## BEGIN

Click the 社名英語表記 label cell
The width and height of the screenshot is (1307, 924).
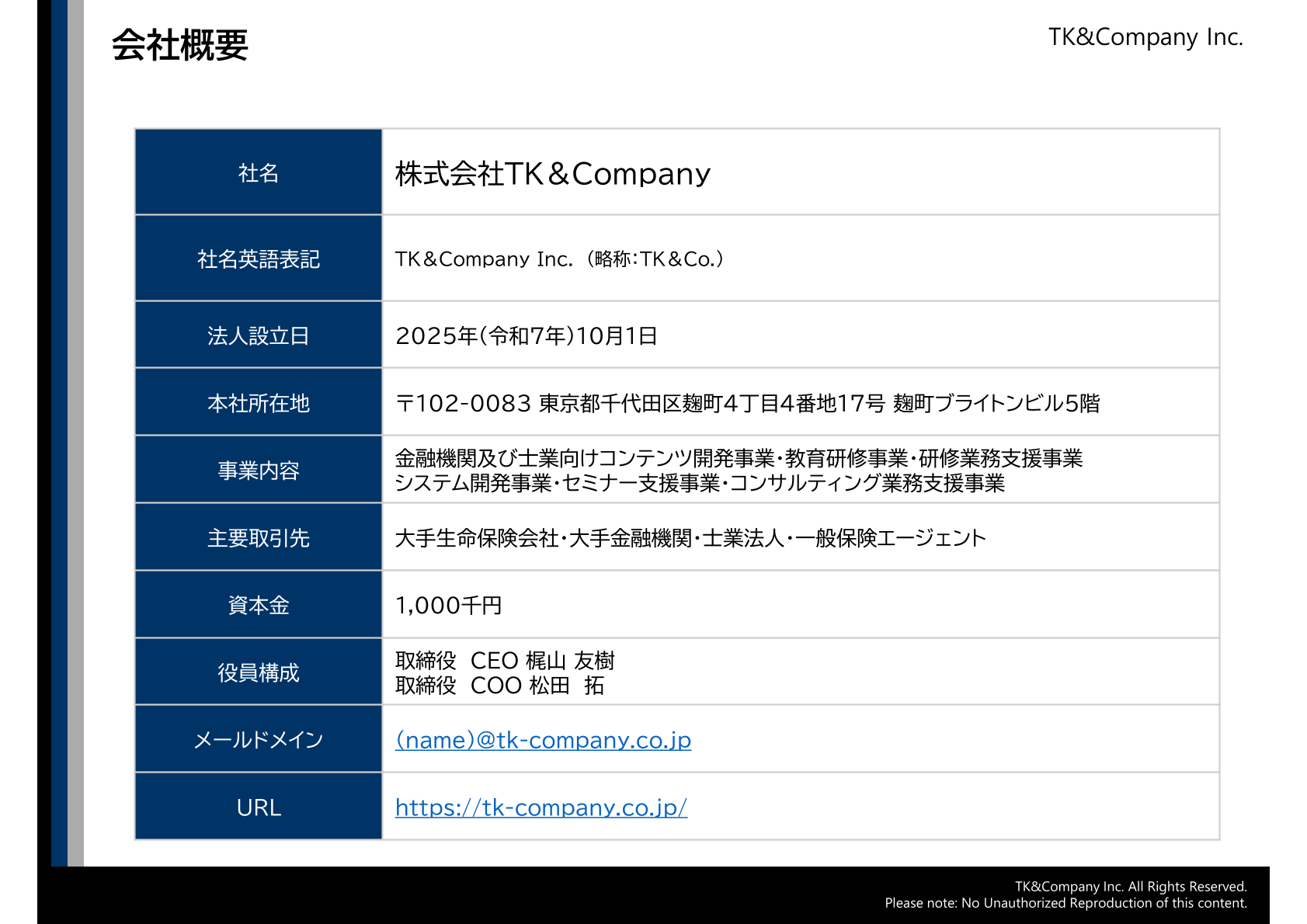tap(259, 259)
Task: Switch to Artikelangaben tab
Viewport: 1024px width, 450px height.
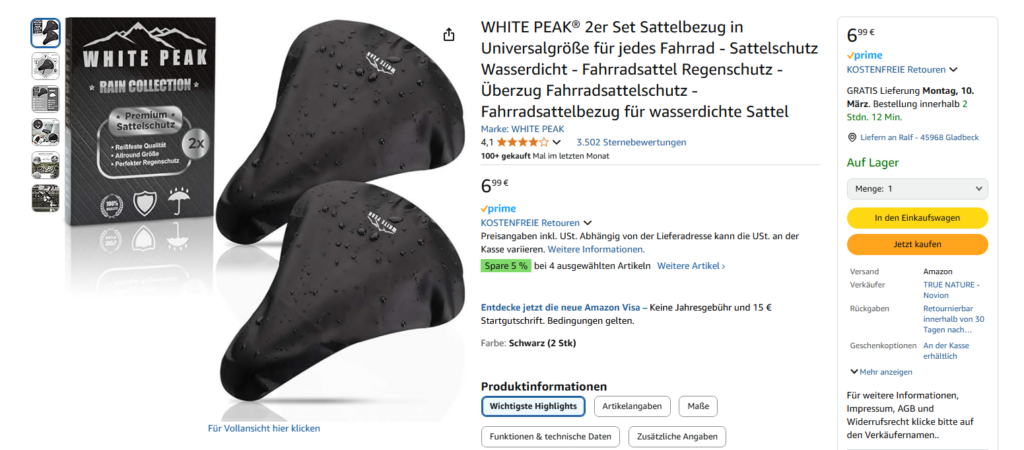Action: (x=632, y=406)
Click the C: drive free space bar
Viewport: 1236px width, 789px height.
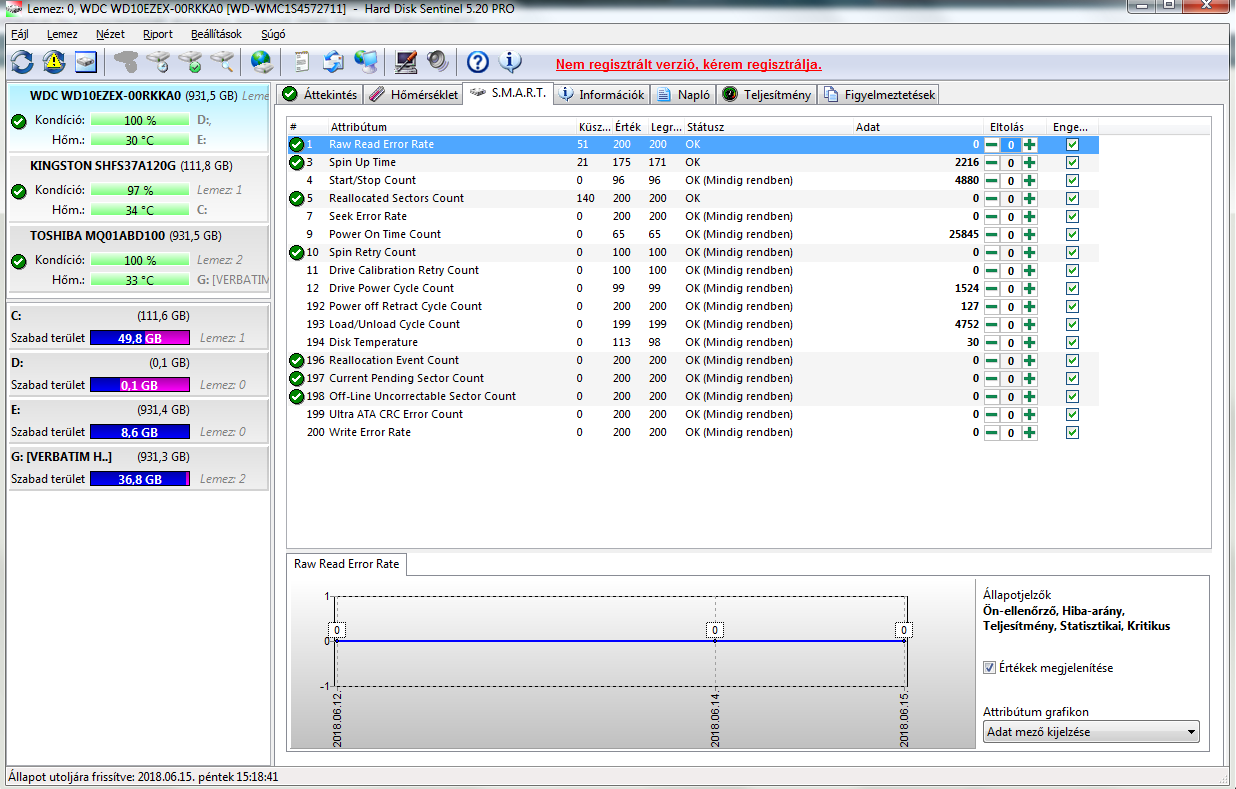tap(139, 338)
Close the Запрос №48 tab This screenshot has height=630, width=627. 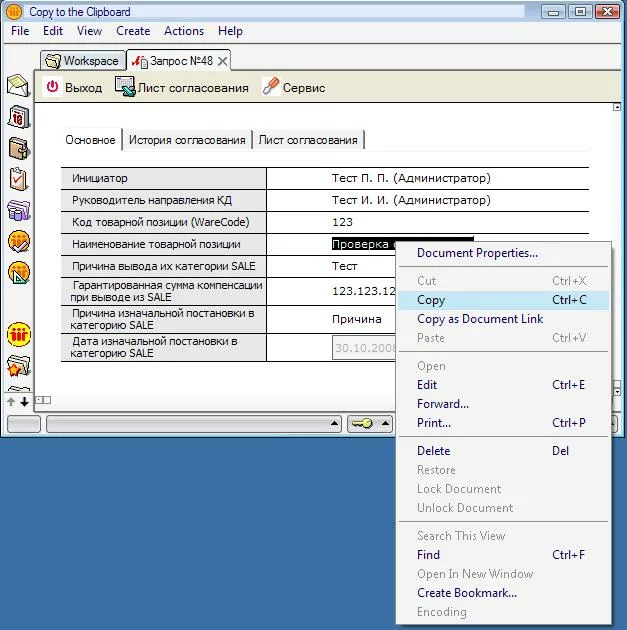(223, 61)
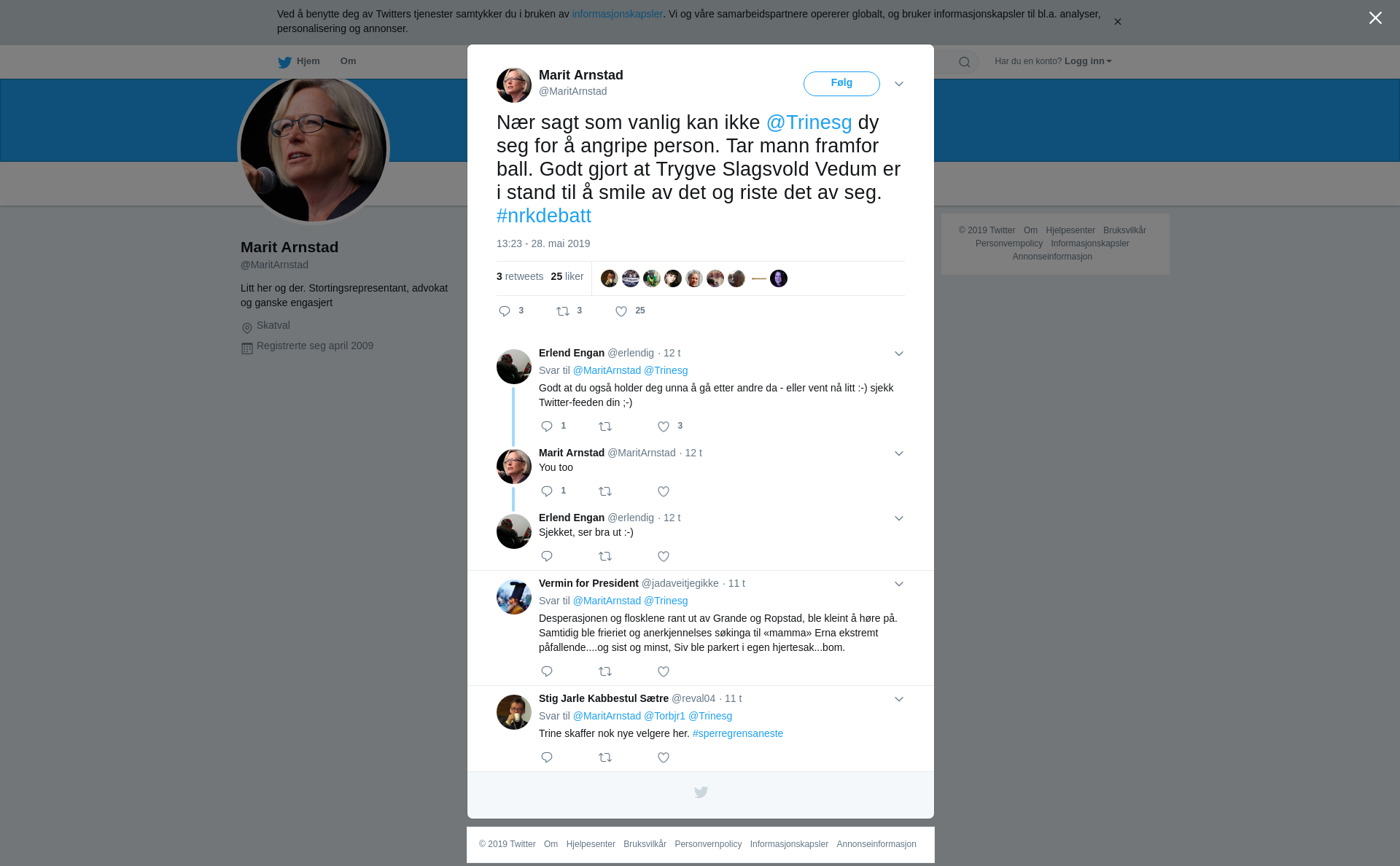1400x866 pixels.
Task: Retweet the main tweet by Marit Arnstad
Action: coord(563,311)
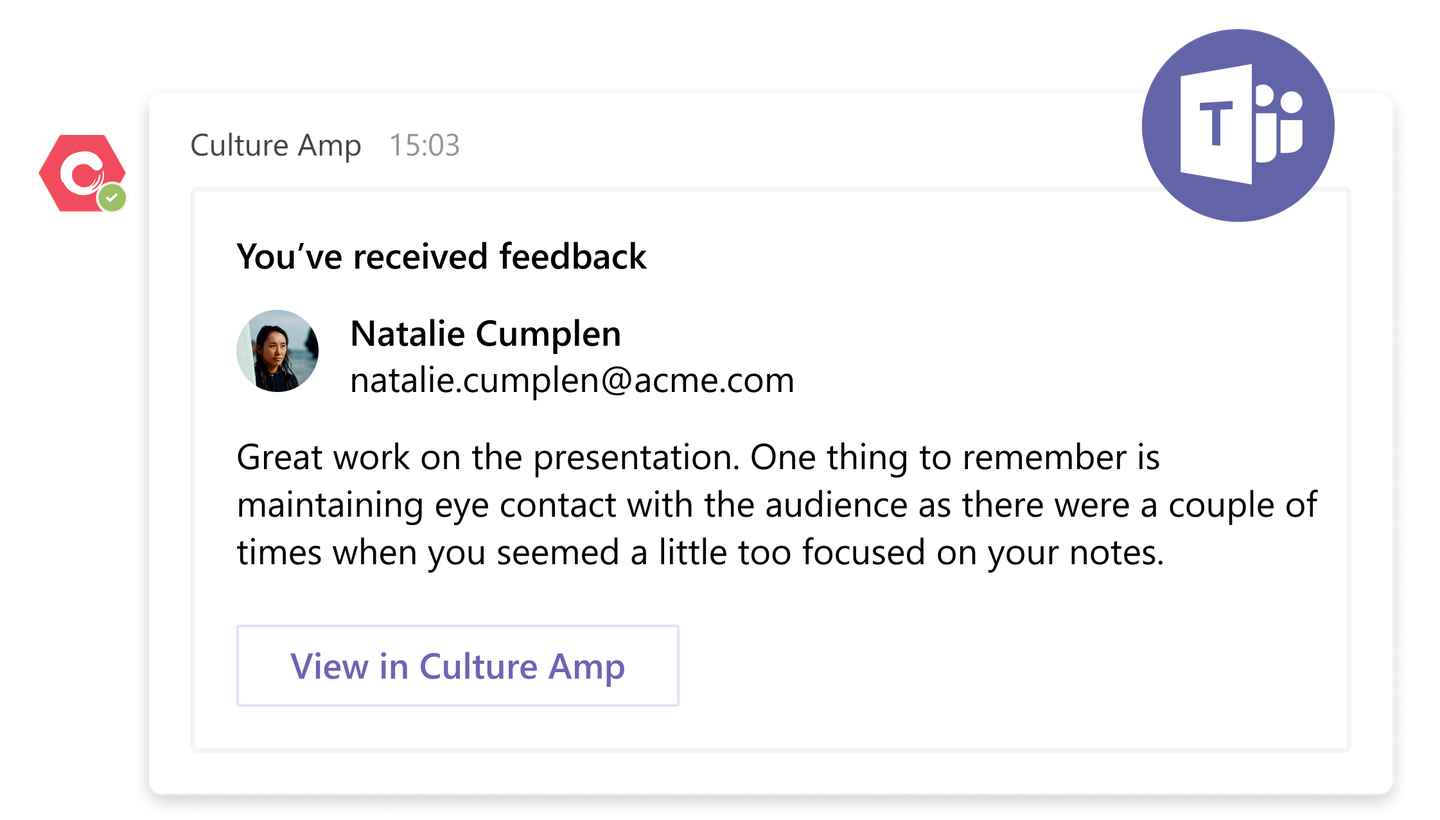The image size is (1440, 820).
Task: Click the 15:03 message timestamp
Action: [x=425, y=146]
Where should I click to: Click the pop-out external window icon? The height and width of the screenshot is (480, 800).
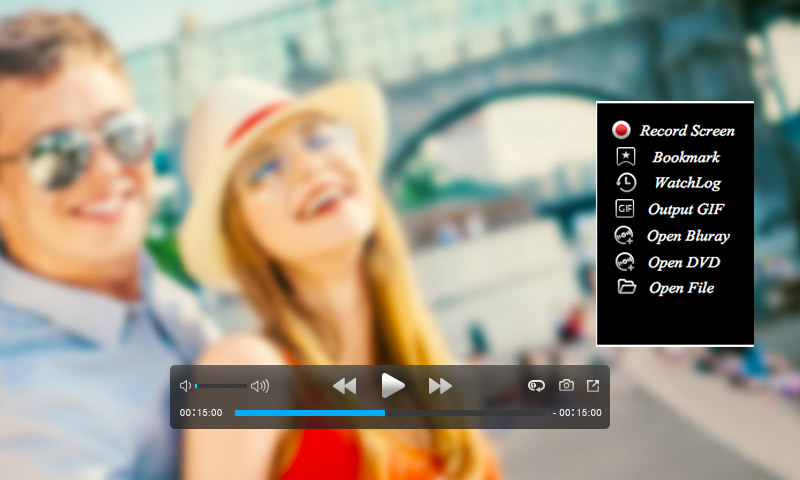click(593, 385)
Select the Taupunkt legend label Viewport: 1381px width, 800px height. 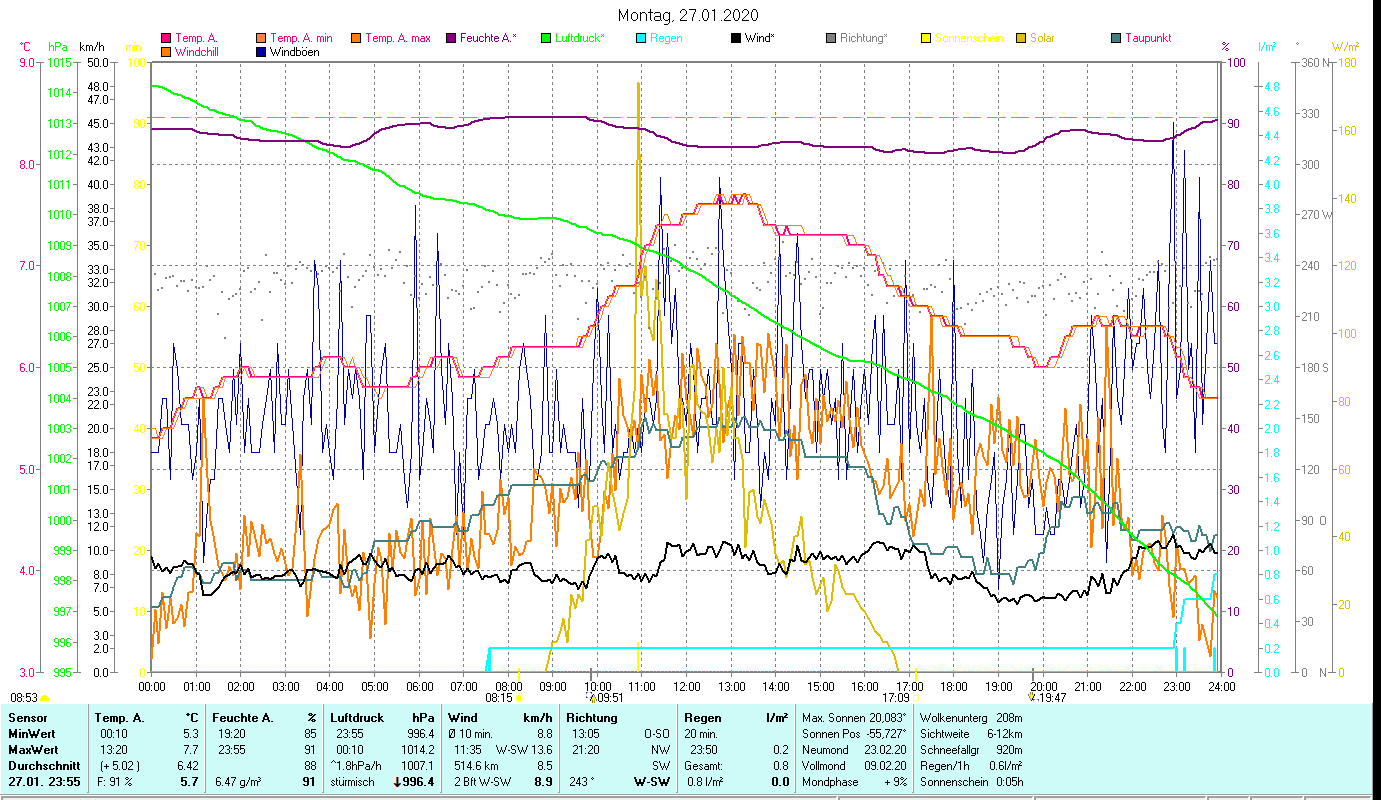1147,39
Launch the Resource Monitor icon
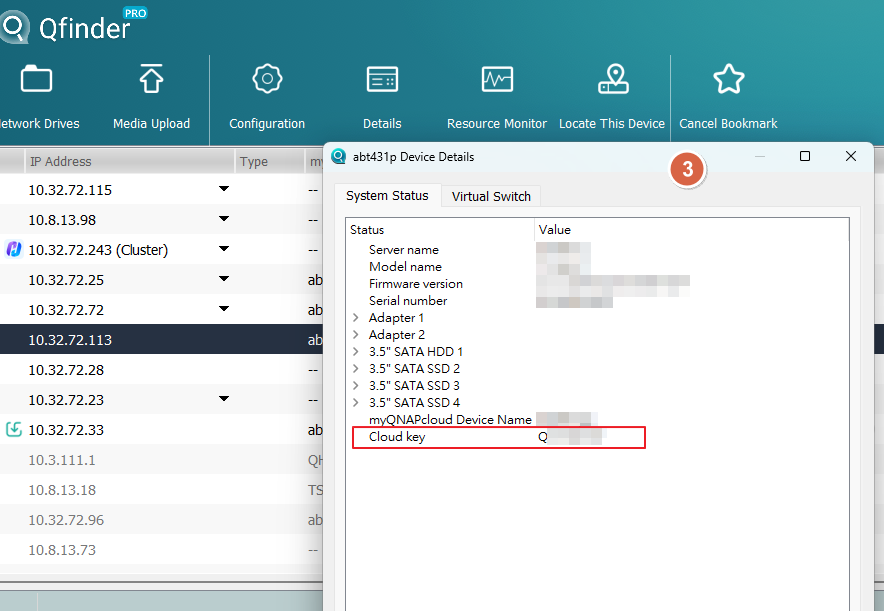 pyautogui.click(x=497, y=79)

## END

▶ Job
Return each line of the rows above that contains the word "icon".

▶ Correct output
Where should I click to: Click the pop-out external window icon? The height and width of the screenshot is (480, 800).
Launch the Resource Monitor icon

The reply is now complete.